Segunda, 05 Fevereiro 2018 13:48

Presidente do Crea-DF concede entrevista para o DF-TV nesta segunda (05/02)

Escrito por G1
Avalie este item
(0 votos)

Os 25 veículos esmagados pela laje de um prédio da quadra 210 da Asa Norte no domingo (4), em Brasília, vão seguir sob os escombros até que sejam divulgadas as causas do acidente. Não há previsão para a retirada. Até esta segunda-feira (5), eles continuavam à espera de um laudo que embase o trabalho de recuperação.

 

Assista a reportagem: http://g1.globo.com/distrito-federal/bom-dia-df/videos/t/edicoes/v/laje-desaba-e-destroi-25-carros-na-210-norte/6475657/

O condomínio do bloco C contratou um engenheiro particular para emitir o laudo. Assim que ele sair, será enviado para uma empresa fazer um projeto de recuperação. A terceira etapa seria a liberação de um alvará pela administração regional.

Só depois de sair o alvará é que começará a parte de limpeza: retirar toda a terra, o concreto, fazer o escoramento do terreno e remover os 23 carros e 2 motos.

De acordo com a Defesa Civil, que pediu para cobrir o local com tapumes, uma obra deste porte demoraria três meses para ficar pronta.

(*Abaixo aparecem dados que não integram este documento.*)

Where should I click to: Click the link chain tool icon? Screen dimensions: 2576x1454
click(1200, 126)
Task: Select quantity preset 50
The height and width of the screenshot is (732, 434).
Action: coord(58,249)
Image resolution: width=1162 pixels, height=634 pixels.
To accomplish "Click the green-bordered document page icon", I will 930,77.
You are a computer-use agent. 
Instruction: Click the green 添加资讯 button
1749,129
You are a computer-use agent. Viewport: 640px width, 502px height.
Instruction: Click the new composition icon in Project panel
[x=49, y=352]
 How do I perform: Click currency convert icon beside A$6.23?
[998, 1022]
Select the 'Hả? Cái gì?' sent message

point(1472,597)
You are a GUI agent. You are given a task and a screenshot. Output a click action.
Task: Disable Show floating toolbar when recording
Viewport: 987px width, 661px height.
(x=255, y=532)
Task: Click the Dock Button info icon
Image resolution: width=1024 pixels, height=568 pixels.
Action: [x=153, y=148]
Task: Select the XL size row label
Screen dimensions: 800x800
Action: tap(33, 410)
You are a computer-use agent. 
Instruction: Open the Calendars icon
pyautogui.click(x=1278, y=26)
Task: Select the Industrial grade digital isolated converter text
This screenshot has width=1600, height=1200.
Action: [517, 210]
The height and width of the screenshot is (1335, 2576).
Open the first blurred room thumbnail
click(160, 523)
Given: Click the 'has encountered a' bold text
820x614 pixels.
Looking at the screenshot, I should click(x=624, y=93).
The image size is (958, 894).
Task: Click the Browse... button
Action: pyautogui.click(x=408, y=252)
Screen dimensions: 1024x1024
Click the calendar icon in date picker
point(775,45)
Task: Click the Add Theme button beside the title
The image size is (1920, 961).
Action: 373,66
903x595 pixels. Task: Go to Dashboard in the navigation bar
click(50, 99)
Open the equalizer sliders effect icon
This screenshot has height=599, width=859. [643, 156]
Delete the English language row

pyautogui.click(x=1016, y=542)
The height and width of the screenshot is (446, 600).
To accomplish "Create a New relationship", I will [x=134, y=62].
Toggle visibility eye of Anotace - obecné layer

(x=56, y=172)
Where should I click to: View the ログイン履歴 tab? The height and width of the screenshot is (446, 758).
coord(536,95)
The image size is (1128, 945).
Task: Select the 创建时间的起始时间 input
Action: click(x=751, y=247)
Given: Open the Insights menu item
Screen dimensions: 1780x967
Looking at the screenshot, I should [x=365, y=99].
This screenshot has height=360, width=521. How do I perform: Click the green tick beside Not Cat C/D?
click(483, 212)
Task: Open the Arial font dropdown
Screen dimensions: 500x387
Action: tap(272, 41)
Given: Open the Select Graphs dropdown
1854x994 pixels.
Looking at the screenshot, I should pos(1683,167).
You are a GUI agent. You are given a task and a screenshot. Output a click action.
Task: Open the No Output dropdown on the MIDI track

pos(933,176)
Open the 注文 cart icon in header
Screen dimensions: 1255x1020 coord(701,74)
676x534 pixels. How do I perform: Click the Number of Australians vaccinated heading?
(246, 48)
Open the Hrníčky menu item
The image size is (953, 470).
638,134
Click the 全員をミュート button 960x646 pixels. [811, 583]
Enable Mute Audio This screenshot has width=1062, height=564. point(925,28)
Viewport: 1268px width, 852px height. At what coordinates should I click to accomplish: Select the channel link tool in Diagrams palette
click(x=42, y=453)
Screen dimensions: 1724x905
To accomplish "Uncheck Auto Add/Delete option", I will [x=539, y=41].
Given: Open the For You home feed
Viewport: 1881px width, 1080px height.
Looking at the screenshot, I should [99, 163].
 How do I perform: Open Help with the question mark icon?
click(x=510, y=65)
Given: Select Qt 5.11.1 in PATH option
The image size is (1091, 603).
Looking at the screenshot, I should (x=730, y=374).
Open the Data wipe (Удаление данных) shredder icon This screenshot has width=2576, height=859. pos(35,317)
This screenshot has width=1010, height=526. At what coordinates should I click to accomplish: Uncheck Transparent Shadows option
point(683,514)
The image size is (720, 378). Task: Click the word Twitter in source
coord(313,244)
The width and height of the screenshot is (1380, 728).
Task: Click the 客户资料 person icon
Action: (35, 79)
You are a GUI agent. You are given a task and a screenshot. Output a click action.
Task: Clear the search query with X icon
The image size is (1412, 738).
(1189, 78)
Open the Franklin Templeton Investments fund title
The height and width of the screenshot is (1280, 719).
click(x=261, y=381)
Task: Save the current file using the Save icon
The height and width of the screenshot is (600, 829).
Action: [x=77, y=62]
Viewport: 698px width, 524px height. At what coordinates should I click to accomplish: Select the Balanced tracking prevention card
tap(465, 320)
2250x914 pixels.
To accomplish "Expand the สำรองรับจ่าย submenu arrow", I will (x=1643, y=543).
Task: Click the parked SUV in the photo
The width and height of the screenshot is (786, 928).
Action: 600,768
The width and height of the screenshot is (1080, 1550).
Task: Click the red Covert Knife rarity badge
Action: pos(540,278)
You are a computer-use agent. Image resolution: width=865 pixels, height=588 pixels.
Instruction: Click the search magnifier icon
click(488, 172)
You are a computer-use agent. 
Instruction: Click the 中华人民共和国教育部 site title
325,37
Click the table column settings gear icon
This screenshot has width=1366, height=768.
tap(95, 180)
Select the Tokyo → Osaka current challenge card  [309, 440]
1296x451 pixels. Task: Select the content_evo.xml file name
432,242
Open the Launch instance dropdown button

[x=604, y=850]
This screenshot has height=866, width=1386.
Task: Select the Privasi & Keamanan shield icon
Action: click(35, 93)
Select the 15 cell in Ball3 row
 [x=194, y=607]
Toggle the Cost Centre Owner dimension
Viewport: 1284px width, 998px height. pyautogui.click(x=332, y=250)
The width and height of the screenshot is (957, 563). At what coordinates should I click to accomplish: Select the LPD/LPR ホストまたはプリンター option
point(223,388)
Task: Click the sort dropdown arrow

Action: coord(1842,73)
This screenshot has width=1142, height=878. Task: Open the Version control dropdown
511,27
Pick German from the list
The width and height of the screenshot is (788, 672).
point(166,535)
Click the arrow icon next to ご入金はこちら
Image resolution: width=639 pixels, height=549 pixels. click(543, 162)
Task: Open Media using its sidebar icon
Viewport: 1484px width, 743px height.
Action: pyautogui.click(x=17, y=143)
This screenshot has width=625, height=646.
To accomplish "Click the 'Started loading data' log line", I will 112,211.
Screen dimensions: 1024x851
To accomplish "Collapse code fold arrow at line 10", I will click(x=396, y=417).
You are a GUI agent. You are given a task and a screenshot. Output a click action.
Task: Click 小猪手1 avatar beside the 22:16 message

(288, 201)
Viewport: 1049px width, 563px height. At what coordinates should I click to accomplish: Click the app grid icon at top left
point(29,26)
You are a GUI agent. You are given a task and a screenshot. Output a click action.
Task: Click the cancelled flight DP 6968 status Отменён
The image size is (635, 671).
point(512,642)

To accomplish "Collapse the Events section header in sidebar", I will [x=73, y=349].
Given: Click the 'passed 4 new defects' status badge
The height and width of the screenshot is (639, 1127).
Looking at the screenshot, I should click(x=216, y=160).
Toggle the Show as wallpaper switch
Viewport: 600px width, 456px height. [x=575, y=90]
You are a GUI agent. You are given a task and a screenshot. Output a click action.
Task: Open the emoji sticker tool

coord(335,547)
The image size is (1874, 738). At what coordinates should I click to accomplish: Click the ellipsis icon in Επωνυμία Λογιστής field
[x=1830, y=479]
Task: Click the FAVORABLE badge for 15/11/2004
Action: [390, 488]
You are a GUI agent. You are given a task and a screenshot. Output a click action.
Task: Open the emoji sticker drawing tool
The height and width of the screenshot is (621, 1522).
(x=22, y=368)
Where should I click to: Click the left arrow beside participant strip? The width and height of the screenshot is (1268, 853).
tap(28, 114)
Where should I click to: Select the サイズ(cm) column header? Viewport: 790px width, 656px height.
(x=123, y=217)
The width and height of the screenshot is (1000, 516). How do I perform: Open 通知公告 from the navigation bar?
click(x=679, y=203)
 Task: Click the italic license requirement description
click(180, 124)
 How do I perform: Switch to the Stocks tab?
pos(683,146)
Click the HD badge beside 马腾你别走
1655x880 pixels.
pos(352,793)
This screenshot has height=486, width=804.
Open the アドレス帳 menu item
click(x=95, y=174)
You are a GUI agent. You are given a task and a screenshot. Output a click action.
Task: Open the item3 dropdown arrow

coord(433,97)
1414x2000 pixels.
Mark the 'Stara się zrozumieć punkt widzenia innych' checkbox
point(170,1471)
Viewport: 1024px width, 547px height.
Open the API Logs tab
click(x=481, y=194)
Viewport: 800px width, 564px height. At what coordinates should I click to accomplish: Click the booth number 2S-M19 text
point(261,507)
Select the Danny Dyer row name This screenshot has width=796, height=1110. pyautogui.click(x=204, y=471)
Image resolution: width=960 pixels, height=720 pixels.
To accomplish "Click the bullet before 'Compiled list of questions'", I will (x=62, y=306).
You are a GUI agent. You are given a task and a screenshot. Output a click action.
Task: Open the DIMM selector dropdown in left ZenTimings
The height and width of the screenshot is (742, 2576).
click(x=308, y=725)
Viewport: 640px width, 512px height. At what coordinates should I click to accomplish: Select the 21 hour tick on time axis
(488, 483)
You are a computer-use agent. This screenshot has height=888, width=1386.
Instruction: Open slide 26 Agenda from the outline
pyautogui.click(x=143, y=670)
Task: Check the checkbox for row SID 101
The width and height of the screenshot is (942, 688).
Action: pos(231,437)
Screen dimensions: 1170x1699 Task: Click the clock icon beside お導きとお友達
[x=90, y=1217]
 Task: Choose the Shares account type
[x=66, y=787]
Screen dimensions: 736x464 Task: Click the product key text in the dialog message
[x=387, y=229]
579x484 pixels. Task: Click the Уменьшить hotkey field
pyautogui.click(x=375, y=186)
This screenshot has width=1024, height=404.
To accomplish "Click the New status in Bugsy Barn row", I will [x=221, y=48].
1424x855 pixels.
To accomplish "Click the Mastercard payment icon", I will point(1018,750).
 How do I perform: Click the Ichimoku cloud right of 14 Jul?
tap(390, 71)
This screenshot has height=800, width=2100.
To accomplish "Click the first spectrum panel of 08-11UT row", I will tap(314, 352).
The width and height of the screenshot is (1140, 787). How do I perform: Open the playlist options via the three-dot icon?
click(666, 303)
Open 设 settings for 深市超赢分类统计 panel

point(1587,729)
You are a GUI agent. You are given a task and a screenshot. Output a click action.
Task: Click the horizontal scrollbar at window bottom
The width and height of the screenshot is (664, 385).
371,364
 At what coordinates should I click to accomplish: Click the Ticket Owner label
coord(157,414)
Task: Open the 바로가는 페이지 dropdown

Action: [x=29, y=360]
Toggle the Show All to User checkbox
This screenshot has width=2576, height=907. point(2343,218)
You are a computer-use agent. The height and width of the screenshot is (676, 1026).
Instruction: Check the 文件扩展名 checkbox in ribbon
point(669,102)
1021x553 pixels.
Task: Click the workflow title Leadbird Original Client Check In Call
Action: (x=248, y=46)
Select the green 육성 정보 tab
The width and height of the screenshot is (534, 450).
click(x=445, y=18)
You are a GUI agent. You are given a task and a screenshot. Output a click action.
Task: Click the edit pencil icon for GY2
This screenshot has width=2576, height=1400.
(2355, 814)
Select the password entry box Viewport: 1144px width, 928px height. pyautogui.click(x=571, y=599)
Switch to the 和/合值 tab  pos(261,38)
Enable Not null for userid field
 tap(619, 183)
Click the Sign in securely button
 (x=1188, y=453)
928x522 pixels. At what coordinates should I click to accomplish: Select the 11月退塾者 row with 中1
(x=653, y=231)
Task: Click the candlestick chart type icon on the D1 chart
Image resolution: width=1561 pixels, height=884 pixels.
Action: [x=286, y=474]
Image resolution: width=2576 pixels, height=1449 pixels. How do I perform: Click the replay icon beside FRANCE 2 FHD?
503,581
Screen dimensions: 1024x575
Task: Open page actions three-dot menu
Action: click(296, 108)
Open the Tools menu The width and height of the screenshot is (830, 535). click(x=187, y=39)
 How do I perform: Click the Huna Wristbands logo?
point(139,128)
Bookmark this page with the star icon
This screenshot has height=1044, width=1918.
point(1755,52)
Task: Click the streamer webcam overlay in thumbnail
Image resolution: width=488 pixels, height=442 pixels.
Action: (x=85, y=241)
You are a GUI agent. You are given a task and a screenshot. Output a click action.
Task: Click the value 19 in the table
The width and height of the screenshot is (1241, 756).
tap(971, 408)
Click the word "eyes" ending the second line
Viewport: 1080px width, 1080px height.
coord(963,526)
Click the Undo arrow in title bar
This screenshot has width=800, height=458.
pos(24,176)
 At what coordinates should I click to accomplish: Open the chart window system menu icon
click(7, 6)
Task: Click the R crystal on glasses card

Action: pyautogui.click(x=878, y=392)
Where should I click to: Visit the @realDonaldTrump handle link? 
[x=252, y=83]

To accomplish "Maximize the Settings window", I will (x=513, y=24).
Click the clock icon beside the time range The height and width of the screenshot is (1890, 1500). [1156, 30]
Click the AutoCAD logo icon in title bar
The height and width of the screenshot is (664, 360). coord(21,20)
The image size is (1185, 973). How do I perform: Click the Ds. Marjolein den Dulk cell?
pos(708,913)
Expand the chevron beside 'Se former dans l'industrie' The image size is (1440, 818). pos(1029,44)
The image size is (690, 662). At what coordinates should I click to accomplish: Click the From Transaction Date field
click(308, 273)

Isso porque envolveria pontos como a construção de uma nova laje, a reurbanização do gramado e o acabamento.

Como é de interesse do condomínio, no entanto, existe a possibilidade de o trâmite burocrático ser acelerado.

Assim que sair, o laudo do engenheiro contratado deverá ser compartilhado com a Defesa Civil. O órgão quer ter acesso ao andamento de todas as etapas.

Não será feito, no entanto, nenhum laudo público porque o entendimento é de que o que ocorreu é de responsabilidade do condomínio – que diz ser remota a hipótese de infiltração porque mandou impermeabilizar a laje há dez anos. Como não houve vítima, também não haverá laudo da Polícia Civil.

A princípio, os gastos serão rateados entre os condôminos. Porém, eles já estão em contato com a seguradora, que supostamente garante em contrato a cobertura em casos de desabamento e danos a veículos. O percentual de cobertura, entretanto, ainda deve ser definido.

Até a última atualização desta reportagem, os elevadores do prédio seguiam desligados e os serviços de água e esgoto cortados. A energia elétrica já foi restabelecida, mas os elevadores continuavam desligados.